**INFORMATION SHOWN:**
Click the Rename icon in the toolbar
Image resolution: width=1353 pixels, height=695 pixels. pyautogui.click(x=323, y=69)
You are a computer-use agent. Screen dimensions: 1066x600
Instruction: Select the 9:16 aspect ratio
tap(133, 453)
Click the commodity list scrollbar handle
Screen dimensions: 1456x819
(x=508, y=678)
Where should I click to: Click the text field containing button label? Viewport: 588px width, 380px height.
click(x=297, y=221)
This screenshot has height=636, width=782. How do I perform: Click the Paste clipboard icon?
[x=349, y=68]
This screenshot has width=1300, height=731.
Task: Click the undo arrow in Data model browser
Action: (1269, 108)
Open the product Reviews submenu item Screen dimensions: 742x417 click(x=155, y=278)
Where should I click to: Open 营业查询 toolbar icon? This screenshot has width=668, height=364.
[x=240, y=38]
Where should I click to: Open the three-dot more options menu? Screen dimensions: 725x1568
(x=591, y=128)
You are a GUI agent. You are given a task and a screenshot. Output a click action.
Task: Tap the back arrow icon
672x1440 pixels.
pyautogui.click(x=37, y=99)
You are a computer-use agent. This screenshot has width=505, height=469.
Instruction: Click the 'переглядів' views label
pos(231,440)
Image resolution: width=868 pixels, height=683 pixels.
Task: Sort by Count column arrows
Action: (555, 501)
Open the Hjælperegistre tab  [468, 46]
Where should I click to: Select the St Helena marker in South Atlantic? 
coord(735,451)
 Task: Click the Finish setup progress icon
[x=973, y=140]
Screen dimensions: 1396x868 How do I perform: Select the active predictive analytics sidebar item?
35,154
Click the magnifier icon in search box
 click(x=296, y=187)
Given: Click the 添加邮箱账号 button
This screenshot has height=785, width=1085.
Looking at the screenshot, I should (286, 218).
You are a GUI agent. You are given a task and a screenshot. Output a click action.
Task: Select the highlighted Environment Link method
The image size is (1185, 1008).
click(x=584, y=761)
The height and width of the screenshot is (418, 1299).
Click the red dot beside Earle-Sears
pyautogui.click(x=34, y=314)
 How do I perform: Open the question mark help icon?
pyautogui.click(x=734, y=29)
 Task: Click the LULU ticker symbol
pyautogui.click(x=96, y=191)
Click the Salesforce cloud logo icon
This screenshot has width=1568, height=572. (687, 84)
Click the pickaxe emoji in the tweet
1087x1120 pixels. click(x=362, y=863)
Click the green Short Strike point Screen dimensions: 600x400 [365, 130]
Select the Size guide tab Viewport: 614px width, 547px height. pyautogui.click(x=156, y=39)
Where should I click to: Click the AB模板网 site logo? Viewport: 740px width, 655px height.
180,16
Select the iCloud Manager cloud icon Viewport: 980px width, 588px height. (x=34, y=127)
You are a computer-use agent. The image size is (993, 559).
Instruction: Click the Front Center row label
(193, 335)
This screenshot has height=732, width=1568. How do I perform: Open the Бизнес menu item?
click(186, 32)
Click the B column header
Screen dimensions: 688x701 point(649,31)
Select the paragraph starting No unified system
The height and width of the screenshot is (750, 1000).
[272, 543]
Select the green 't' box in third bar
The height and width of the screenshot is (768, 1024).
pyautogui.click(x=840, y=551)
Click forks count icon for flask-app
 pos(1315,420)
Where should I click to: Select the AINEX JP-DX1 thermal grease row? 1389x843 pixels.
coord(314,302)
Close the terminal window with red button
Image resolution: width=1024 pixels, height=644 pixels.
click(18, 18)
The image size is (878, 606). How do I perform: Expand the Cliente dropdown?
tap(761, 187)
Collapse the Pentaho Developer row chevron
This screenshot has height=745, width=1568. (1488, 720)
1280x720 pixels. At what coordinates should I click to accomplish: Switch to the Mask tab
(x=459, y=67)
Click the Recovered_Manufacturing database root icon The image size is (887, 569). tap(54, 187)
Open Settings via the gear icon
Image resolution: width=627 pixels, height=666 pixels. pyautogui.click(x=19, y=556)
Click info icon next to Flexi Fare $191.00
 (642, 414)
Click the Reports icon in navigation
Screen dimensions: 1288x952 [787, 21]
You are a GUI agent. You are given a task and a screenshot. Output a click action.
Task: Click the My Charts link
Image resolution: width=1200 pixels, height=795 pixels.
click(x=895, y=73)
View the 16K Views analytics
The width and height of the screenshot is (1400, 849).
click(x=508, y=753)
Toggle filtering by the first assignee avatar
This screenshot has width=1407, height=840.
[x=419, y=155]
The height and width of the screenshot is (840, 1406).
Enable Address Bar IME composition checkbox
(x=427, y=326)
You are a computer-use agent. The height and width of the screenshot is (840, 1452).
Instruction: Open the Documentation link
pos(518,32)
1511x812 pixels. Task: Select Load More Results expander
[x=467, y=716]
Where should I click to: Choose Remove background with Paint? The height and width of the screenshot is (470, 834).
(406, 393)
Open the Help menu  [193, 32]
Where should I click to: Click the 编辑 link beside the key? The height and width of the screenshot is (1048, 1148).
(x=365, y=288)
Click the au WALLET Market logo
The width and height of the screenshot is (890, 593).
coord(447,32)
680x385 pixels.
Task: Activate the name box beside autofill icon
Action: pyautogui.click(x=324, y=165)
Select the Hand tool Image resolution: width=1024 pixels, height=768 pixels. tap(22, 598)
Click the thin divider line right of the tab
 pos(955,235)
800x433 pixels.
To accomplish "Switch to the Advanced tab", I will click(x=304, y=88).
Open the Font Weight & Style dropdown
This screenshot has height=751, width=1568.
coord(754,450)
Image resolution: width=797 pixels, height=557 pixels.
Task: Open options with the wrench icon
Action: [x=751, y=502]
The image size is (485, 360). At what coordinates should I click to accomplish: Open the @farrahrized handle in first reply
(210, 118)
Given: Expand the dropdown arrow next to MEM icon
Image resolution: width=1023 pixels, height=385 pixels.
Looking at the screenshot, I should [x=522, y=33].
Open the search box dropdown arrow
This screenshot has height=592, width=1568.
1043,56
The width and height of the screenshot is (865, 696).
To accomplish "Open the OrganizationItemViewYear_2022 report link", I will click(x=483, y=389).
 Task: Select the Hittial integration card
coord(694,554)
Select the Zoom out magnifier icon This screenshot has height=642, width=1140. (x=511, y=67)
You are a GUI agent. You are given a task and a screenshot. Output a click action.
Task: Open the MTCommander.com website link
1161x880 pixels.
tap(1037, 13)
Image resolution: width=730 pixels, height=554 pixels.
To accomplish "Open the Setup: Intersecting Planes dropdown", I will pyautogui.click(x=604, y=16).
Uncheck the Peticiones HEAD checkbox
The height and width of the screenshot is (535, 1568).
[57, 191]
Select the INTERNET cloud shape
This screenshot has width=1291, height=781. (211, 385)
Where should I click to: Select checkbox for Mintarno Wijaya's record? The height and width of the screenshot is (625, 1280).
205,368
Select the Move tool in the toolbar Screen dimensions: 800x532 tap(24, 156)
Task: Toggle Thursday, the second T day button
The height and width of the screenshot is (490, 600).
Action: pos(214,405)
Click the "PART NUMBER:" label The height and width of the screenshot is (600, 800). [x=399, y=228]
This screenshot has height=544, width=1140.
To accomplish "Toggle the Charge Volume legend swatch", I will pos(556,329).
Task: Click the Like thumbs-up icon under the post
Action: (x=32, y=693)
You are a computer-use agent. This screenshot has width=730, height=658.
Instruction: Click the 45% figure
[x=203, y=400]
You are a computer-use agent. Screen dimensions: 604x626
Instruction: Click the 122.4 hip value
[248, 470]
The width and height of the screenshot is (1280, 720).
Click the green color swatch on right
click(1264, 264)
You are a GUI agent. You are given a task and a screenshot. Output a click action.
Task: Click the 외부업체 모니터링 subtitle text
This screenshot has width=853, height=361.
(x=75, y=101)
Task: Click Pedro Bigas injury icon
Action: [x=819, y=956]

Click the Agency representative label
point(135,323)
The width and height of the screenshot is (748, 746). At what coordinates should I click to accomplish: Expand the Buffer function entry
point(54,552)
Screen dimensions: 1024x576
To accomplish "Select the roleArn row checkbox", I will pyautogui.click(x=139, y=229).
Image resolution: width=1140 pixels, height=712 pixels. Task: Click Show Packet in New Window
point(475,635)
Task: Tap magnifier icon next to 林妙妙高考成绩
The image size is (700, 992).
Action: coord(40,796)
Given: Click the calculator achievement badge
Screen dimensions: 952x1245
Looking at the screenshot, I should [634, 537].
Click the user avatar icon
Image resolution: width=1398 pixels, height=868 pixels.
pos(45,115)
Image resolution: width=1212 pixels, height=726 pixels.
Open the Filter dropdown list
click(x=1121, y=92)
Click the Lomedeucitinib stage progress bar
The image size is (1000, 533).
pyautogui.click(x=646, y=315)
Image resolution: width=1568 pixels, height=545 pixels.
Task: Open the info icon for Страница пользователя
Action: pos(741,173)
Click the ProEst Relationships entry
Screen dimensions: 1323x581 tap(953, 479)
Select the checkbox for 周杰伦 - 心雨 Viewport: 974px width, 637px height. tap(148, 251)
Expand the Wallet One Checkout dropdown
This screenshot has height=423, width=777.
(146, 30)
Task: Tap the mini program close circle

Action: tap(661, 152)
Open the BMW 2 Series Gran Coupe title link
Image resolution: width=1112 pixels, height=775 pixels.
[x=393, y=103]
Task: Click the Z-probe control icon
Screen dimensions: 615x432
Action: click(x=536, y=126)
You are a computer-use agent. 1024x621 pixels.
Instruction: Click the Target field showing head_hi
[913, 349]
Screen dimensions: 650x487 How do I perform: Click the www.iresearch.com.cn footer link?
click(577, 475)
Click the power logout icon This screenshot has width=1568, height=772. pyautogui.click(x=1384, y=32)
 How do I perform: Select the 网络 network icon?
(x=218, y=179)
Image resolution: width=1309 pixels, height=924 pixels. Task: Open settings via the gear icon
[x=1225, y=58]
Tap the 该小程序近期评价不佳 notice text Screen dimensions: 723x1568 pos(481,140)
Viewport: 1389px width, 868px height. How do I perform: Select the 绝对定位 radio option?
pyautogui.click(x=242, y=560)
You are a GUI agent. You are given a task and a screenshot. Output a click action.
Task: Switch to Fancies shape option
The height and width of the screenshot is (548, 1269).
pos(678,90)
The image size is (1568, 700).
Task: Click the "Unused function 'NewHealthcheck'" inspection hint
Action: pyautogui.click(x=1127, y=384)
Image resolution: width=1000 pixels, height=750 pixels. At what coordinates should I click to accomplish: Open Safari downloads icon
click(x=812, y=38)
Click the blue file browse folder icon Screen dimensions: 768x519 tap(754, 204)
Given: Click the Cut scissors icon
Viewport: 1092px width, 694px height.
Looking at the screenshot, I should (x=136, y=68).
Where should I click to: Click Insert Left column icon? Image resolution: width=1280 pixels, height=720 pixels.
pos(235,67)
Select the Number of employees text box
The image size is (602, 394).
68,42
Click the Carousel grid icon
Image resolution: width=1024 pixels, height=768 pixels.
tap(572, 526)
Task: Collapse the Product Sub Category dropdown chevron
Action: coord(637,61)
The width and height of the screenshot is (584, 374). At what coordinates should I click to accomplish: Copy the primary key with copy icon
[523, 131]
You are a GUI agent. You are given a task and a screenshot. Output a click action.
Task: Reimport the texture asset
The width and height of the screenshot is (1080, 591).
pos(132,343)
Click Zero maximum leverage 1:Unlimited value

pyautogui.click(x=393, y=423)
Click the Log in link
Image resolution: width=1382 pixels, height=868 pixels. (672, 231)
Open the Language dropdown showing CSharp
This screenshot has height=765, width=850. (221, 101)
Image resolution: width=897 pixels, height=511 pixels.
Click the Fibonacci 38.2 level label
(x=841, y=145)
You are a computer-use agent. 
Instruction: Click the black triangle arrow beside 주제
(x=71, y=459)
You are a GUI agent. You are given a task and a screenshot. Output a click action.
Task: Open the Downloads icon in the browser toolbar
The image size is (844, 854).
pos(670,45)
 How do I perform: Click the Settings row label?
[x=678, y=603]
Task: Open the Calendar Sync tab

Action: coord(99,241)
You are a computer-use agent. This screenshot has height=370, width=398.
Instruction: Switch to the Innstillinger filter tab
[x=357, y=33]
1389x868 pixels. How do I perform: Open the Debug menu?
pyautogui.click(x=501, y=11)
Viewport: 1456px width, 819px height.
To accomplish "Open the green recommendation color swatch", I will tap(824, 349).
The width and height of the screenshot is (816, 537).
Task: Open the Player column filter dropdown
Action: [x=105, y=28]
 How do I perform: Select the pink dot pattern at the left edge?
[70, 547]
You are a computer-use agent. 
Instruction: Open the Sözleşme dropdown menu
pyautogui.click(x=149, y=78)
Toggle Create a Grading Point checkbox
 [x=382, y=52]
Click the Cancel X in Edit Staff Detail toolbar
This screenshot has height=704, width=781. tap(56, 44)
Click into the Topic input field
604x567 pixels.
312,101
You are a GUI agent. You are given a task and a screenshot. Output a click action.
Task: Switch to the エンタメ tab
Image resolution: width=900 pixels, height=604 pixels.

**ABOUT THIS TASK:**
From the material above, return every line that contains "computer".

**EXERCISE RESPONSE:**
You are a computer-use agent. Screen dimensions: 1066x600
You are a computer-use agent. This screenshot has width=505, height=469.
You are a computer-use agent. The image size is (993, 559).
You are a computer-use agent. The height and width of the screenshot is (840, 1452).
You are a computer-use agent. This screenshot has width=730, height=658.
You are a computer-use agent. Screen dimensions: 604x626
You are a computer-use agent. 1024x621 pixels.
You are a computer-use agent. 
You are a computer-use agent. This screenshot has height=370, width=398.
You are a computer-use agent. 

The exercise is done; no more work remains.